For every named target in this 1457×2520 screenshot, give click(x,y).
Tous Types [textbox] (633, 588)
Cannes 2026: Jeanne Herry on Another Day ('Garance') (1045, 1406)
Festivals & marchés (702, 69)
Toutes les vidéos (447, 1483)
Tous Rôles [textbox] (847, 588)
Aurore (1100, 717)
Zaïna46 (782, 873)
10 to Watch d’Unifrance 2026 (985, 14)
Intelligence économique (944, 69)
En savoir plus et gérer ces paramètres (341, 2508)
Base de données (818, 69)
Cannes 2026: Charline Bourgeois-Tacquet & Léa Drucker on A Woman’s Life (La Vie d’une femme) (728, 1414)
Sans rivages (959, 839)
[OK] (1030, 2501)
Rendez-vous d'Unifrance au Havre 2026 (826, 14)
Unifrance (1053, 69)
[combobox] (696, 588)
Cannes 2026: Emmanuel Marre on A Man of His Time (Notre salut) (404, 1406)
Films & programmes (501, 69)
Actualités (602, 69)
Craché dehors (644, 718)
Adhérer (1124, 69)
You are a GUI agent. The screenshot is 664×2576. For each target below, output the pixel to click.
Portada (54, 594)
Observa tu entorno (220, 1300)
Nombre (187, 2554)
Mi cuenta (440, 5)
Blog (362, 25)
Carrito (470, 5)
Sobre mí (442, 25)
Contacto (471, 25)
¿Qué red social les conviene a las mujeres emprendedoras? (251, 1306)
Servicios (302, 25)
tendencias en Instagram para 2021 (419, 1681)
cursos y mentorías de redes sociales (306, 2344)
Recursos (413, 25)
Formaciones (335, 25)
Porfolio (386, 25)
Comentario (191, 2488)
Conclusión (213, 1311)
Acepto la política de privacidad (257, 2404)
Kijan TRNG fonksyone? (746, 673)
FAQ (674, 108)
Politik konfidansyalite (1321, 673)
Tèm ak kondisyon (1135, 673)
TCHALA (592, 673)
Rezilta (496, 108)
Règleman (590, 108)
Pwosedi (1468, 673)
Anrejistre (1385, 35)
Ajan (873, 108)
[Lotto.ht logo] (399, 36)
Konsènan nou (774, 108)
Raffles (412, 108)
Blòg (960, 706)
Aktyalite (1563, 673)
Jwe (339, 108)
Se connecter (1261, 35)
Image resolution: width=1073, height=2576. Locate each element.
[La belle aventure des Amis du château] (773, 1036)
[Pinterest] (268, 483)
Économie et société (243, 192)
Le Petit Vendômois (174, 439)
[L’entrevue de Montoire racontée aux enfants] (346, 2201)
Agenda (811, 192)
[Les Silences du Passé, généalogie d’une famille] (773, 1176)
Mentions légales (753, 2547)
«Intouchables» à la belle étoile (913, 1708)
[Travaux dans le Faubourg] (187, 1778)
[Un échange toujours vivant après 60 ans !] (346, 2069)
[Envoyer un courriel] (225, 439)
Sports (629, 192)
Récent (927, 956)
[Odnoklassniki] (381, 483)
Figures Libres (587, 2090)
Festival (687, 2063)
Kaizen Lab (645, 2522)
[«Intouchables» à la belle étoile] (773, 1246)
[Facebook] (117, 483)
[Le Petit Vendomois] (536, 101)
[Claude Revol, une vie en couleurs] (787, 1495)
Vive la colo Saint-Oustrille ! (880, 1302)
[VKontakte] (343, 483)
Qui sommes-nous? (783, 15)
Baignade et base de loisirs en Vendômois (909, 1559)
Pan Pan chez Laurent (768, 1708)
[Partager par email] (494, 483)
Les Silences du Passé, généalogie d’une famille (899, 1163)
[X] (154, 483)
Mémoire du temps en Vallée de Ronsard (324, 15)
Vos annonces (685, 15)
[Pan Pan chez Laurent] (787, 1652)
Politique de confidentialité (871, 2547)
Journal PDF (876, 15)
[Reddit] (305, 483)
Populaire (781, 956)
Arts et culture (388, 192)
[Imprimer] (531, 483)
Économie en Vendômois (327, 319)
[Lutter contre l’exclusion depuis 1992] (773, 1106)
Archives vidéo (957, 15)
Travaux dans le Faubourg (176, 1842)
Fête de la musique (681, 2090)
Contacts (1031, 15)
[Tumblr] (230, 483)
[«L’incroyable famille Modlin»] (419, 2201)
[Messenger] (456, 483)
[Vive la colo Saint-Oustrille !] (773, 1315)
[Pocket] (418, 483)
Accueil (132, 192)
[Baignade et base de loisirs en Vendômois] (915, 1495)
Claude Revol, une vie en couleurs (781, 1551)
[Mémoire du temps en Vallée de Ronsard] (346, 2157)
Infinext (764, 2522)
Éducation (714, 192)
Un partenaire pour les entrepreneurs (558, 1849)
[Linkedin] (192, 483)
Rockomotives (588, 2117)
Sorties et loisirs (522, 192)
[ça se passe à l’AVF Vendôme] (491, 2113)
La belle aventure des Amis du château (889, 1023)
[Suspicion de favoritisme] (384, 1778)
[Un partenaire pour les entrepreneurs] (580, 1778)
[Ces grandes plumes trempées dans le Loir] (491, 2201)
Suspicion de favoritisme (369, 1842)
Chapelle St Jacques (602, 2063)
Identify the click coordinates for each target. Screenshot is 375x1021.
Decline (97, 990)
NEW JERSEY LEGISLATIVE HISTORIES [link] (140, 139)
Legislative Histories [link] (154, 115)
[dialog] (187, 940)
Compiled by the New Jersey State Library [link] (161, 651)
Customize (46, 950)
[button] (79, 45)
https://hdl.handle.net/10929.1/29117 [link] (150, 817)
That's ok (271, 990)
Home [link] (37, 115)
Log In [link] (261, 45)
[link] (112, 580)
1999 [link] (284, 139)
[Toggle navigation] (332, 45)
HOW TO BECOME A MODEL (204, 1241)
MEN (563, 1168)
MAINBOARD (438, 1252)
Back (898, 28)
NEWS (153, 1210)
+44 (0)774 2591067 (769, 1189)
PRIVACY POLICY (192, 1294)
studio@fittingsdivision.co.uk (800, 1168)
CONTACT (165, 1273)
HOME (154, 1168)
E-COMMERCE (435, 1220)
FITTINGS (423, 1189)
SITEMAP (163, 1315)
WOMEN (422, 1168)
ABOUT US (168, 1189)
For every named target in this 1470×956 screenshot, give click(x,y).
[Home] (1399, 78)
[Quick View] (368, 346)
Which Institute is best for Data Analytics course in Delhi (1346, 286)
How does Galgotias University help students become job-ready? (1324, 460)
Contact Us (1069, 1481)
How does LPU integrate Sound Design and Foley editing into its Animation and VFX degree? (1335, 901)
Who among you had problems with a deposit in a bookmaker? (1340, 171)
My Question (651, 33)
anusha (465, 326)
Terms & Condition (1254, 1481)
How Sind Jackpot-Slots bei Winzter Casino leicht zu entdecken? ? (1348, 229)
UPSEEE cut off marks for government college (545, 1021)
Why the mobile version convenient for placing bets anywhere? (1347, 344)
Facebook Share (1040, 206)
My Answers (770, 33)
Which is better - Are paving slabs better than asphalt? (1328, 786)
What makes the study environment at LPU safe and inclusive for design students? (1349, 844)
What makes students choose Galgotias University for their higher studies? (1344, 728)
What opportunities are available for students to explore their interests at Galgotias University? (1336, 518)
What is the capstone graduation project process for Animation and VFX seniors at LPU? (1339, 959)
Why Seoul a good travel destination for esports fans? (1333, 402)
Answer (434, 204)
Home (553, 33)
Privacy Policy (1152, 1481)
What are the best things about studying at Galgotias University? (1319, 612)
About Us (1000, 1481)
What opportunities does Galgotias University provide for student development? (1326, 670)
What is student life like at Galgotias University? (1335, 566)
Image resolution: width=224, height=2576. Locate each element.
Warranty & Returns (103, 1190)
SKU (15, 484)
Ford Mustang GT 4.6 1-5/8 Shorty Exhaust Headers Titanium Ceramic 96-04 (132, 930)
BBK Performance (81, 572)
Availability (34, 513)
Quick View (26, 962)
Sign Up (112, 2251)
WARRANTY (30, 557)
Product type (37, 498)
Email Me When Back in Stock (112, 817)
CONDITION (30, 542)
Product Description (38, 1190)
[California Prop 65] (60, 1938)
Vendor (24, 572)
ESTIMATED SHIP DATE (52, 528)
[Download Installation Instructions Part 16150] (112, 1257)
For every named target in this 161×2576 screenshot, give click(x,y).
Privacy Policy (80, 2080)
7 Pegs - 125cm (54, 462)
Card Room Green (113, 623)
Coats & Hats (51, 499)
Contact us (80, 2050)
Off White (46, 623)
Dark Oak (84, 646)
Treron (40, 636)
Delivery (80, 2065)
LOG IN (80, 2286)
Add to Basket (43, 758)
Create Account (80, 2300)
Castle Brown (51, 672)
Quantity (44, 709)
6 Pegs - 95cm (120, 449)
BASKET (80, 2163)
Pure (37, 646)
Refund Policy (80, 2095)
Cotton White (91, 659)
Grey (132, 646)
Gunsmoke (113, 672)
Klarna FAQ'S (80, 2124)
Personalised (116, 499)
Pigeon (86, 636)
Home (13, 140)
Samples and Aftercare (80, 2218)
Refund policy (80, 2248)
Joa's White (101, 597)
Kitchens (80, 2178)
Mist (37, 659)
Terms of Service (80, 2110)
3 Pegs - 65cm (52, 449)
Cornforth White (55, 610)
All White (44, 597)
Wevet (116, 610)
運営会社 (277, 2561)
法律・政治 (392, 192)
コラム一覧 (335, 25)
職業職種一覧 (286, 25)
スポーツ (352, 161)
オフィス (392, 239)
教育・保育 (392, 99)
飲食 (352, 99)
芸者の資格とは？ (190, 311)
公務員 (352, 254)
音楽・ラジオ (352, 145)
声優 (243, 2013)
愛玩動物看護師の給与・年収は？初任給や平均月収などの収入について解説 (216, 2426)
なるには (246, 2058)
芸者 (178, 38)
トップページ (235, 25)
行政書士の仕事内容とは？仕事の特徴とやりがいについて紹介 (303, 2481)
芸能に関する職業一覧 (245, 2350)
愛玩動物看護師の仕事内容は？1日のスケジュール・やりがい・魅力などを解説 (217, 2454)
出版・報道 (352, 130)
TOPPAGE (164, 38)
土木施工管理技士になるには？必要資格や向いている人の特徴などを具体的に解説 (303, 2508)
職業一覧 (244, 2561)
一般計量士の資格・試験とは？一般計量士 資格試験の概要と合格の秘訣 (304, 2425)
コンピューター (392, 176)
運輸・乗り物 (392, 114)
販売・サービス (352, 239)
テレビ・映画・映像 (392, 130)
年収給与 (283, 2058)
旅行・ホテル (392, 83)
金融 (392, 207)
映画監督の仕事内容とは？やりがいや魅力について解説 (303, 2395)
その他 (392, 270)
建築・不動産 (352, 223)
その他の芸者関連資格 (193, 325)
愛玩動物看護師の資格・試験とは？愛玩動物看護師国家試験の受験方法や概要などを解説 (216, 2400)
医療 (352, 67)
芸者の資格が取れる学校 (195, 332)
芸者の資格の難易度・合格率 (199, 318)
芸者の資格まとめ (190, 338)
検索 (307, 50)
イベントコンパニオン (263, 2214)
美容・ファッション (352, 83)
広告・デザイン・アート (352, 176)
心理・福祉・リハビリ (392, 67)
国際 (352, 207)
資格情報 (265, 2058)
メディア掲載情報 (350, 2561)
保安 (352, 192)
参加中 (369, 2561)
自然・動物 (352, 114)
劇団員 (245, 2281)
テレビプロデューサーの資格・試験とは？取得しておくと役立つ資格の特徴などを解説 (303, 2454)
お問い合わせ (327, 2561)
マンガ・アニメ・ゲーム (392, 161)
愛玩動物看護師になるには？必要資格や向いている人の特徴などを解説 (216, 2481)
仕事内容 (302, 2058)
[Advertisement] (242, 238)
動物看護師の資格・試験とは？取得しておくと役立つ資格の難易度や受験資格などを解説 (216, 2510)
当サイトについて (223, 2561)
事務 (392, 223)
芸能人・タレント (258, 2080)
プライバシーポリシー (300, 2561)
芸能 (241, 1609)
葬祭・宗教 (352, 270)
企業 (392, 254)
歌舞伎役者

---------------

● **TASK BRIEF**: Only an exact copy of the lines from the beginning of the listing through the line with "Adhérer (1124, 69)", both included, belongs in the answer.

● **REPLY**:
For every named target in this 1457×2520 screenshot, give click(x,y).
Tous Types [textbox] (633, 588)
Cannes 2026: Jeanne Herry on Another Day ('Garance') (1045, 1406)
Festivals & marchés (702, 69)
Toutes les vidéos (447, 1483)
Tous Rôles [textbox] (847, 588)
Aurore (1100, 717)
Zaïna46 (782, 873)
10 to Watch d’Unifrance 2026 (985, 14)
Intelligence économique (944, 69)
En savoir plus et gérer ces paramètres (341, 2508)
Base de données (818, 69)
Cannes 2026: Charline Bourgeois-Tacquet & Léa Drucker on A Woman’s Life (La Vie d’une femme) (728, 1414)
Sans rivages (959, 839)
[OK] (1030, 2501)
Rendez-vous d'Unifrance au Havre 2026 (826, 14)
Unifrance (1053, 69)
[combobox] (696, 588)
Cannes 2026: Emmanuel Marre on A Man of His Time (Notre salut) (404, 1406)
Films & programmes (501, 69)
Actualités (602, 69)
Craché dehors (644, 718)
Adhérer (1124, 69)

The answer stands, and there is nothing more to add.